We can’t talk enough about the year Mike Soroka is having. He turned 22 earlier this month. He’s tied with Clayton Kershaw in fWAR. He’s tied with Max Scherzer in ERA. He’s narrowly ahead of Stephen Strasburg in FIP.

Soroka has been, in almost every way, a top-ten starter when on the mound this season. The fact that he isn’t the overwhelming favorite for the NL’s Rookie of the Year award this season is a testament to how good baseball’s youth movement really is.

Pick: Under 9.5 (-120). Low confidence.

Colorado @ St. Louis

German Márquez continues to impress, ranking 18th among qualified starters in fWAR. And that’s with a certainly Coors Field-inflated 19.9% HR/FB ratio, fourth-worst in the league. In xFIP, which assumes HR/FB ratio will revert to the mean, Márquez ranks eleventh.

Normally, I’m a bit skeptical of xFIP, because pitchers do tend to allow home runs in different quantities. But with someone like Márquez, pitching a mile higher than most of the league for roughly half his starts, it’s a useful barometer.

Pick: Under 8 (-110). Low confidence.

Toronto @ Los Angeles

Vladimir Guerrero Jr., Bo Bichette, and Cavan Biggio are all very good hitters. They’re in the major leagues, after all, but even adjusting to that sample, they’ve been solid. They may soon be great baseball players. But right now, they’re only strong ones.

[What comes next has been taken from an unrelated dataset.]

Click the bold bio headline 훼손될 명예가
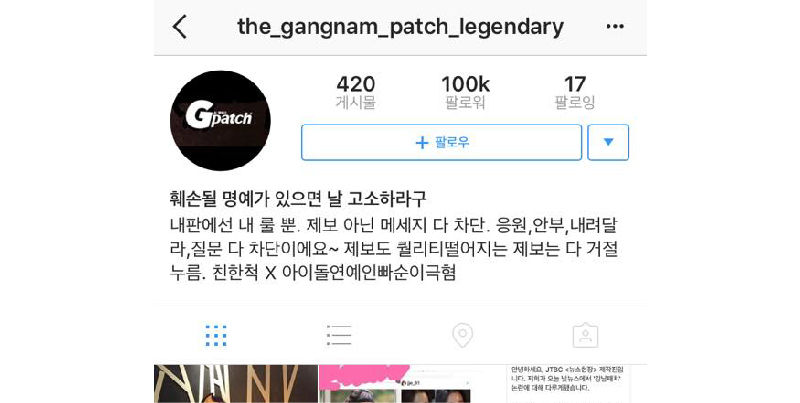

Bichette’s 173 wRC+ is the outlier among these three, but it’s come over only 103 plate appearances, and it’s been driven by a likely unsustainable .391 BABIP. His .297 xBA is very good, but not as good as his .333 true batting average. He’ll likely return to earth, and still be good, but not what he’s been so far.

Guerrero’s 117 wRC+ places him 63rd among the 183 hitters with 350 or more PA’s this season. Better than average by a good deal. But among third basemen, he’s only 14th out of the 31 at or above that threshold. Again, sensational for a rookie, but not on the level of Kris Bryant or Alex Bregman yet (or even Yuli Gurriel).

And Biggio, while above replacement-level, has actually been a bit below average at the plate, with only a 91 wRC+. On the opposite side of Bichette, he looks like he’s had a bit of bad luck. His BABIP is a below-average .276. His xBA is .238. His true batting average is .210. Still, probably not much more than a league-average hitter right now.

This is not at all to criticize these players or the attention given them. They’re rookies. They’re on the same team. They’re very, very good (especially Bichette so far). They, and the storyline of their former MLB-star dads, are great for the game, and they figure to only get better as they spend more time at the major league level.

Instead, I’m saying it to temper expectations a bit in the short-term. They’re rookies. They’re being asked to carry the load for their team against very good pitchers. They shouldn’t be expected to perform like the Alex Bregman’s of the world just yet.

Pick: Under 9.5 (-115). Low confidence.